Death Trance: a unique action period piece in which the pilgrimage of a coffin that is said to grant any wish develops into flashy sword and gun battles between robust warriors and merciless fists fly. Already, in countries all over the world, like America and France, there are plans to show the film and it is acknowledged as the “definitive Japanese action masterpiece.”
An Interview with Sakaguchi Taku and Suga Takamasa
—the Popular Stars of Death Trance
Starring in the lead roles of this film are Sakaguchi Taku and Suga Takamasa. Sakaguchi has hitherto brought his strong arms as weapons to the role of action star; on the other hand Suga comes off as a man of gentle manners—an impression taken from performances in the drama Yaoh (Night King) and the film Waters, in which he played the host. The careers of these two are complete polar opposites. However, in private life the two are very close friends and in this interview they show us their exquisite collaboration.
Generally speaking, the really surprising things are your action scenes, Mr. Sakaguchi. You also served as the action director for this film, were there serious hardships during the shooting?
Mr. Suga, this is your first time in a full-blown action film, isn’t it? How was it participating in this film?

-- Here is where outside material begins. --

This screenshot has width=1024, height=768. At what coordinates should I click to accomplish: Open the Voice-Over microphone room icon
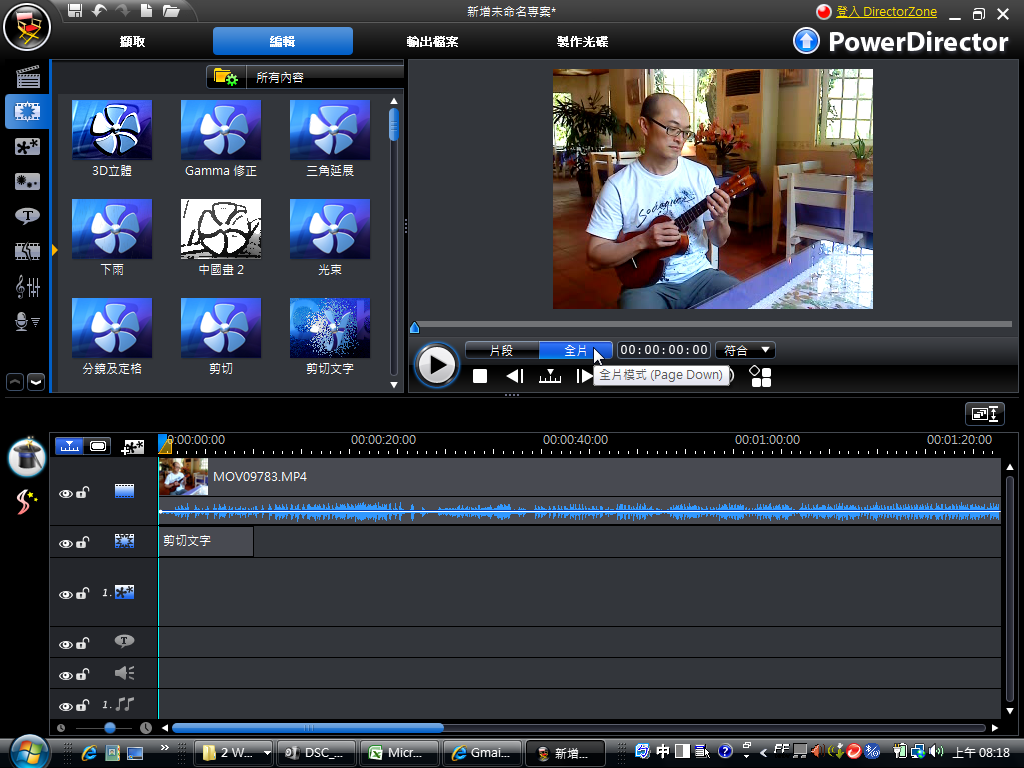pos(28,321)
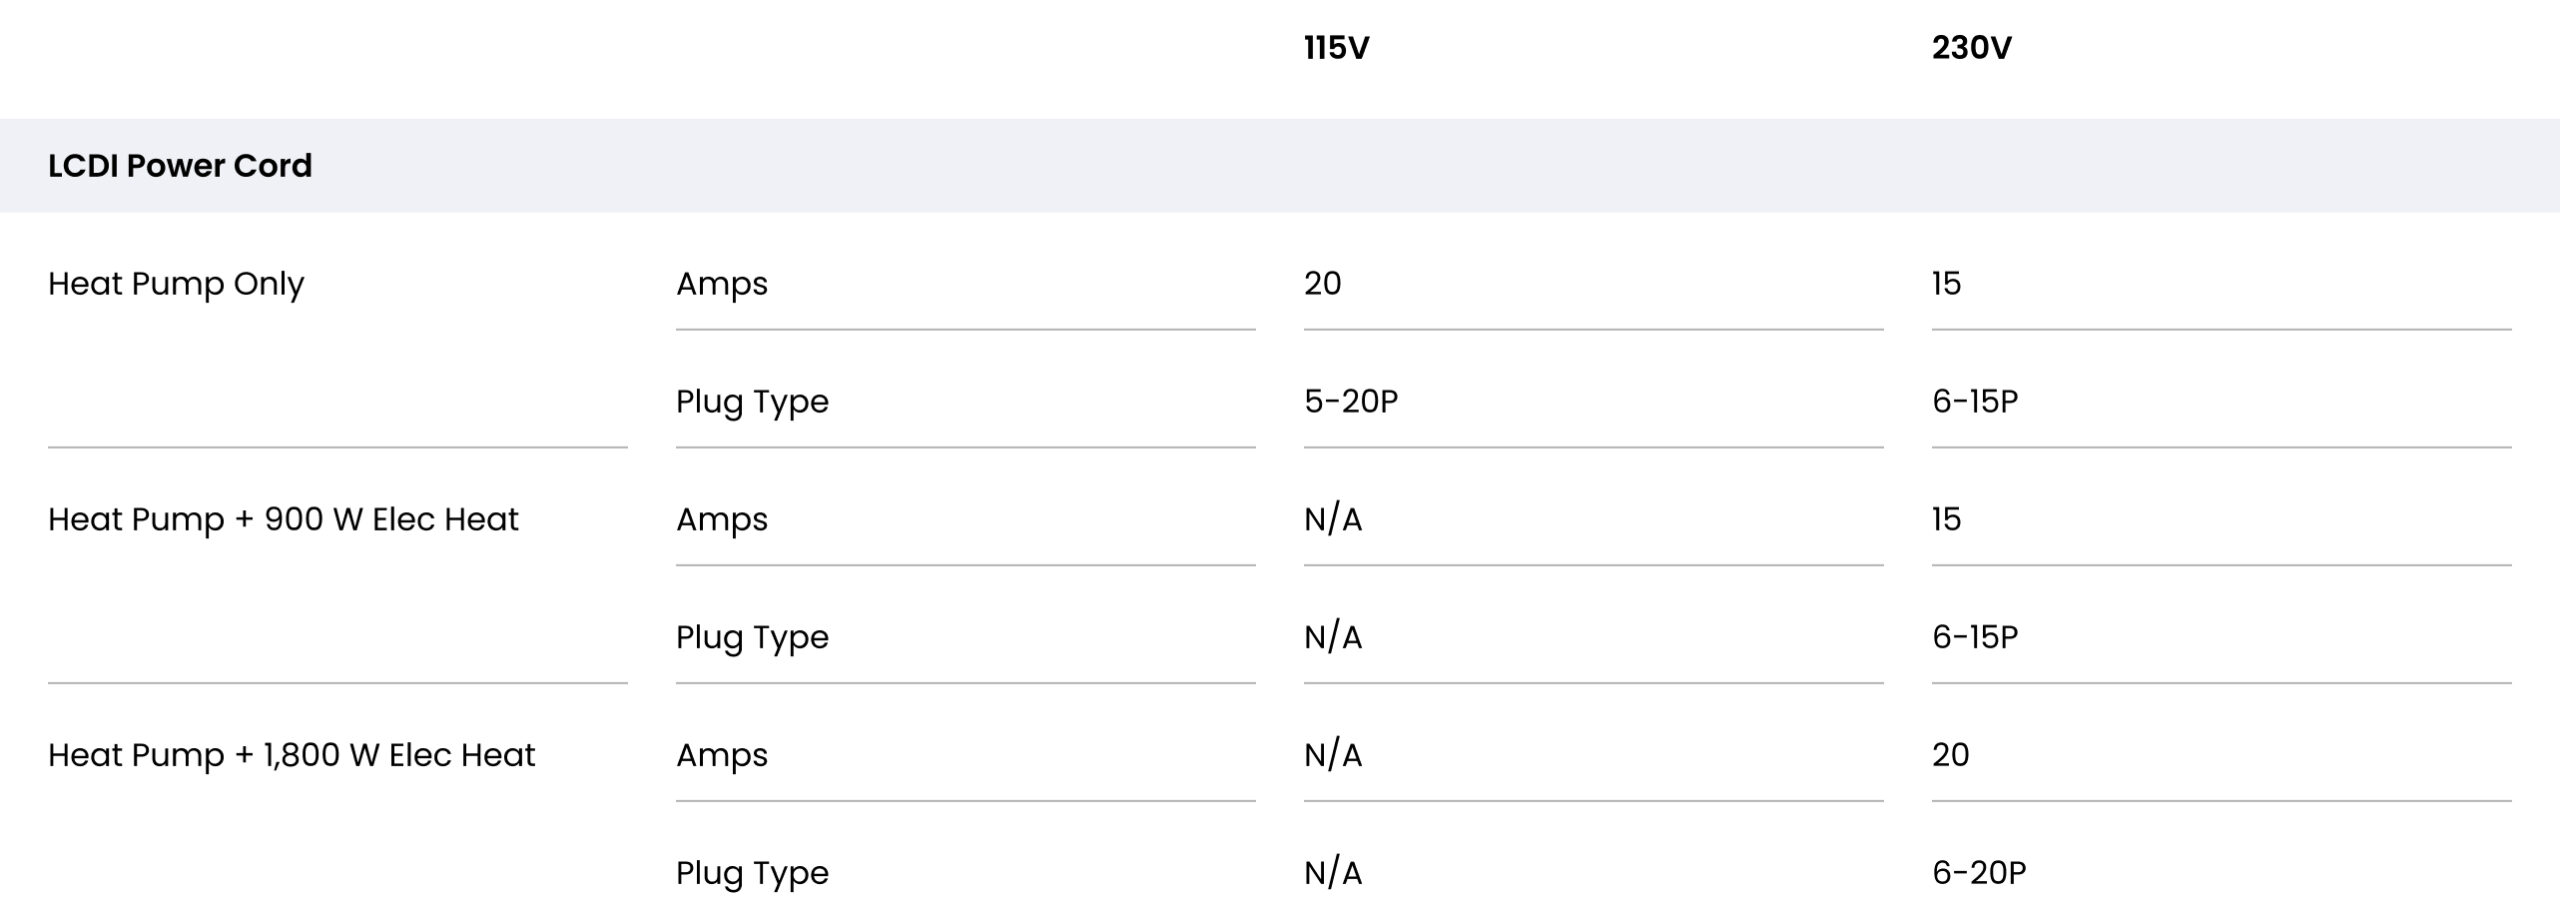Click N/A plug type in the 1,800 W row
The width and height of the screenshot is (2560, 920).
[x=1333, y=873]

Sakaguchi: Well, in addition to everything, the director, Shimomura Yûji, was like a “demon.” (Laughs). There’s a lot of action in this film, and so I became really exhausted. But “yeah, yeah, get up, get up” was all he’d say… he wouldn’t let me have any tea, and I got practically no rest.
Suga: Well, I really wasn’t thinking about it like “this is an action film.” I was just filming a movie. So, I was absorbed in the drama of it.
When this film was only halfway through production, there were already plans to show it overseas. Were you aware that you were “making Japan-specific action”?
Sakaguchi: There was that sense, yes, but there was no pressure. So, I put in a lot of my own flavor with a feeling of speed. Overseas, I’ve been given the nickname “Speed Master,” but when it comes to women I’m called a “slow-starter.” (Laughs).
Suga: Nobody calls you that! (Laughs). Well, in this film whether Sakaguchi’s a “speed master” or a “slow-starter” is a conclusion I’ll leave to you, okay?
Mr. Suga, from your perspective what is “Sakaguchi Taku, actor” like?
Suga: It’s something like, “I’m seeing this actor for the very first time,” you know? During the take, Sakaguchi seems like he’s looking in the camera lens right away. And when you ask yourself, “Why is he looking at the camera?” you realize, “ah, he’s grabbing the audience’s attention!” No matter how far away he is from the camera, you shift your attention to him right away.
Sakaguchi: When I was making independent films with Yamaguchi Yûdai (of Battlefield Baseball), on the first production we undertook, I was told, “Look at the camera and wink.” That habit’s unintentional now. That is to say, I probably look at the camera whenever I’m performing in a film!
In Death Trance there are parts like that included, but personally I think it’s a film that will be well received in Kansai. Action and humor are both fairly strongly represented.
Sakaguchi: Well, that’s because, of course, we were aware of the new comedy. (Laughs). It’s funny when you aren’t sure what happened, but there are also prescribed scenes as well. There’s scenes where we’re doing action while running, and there’s a point where the protagonist gets hit in the head by an enemy character—and it obstinately makes a hollow sound. That kind of action is probably good (for Kansai fans).
Suga: Yes, that’s true. It really suits the Kansai fans. There are things that are easy to understand, but it’s also fully loaded with deep moments. And also, Kentaro Seagal, who’s well known in Kansai, appears in the film.
Sakaguchi: Kentaro has a really wonderful voice.
Suga: Boy, it puts me right to sleep!
Sakaguchi: I was seriously in awe of how good his performance was. By all means, please enjoy his scenes!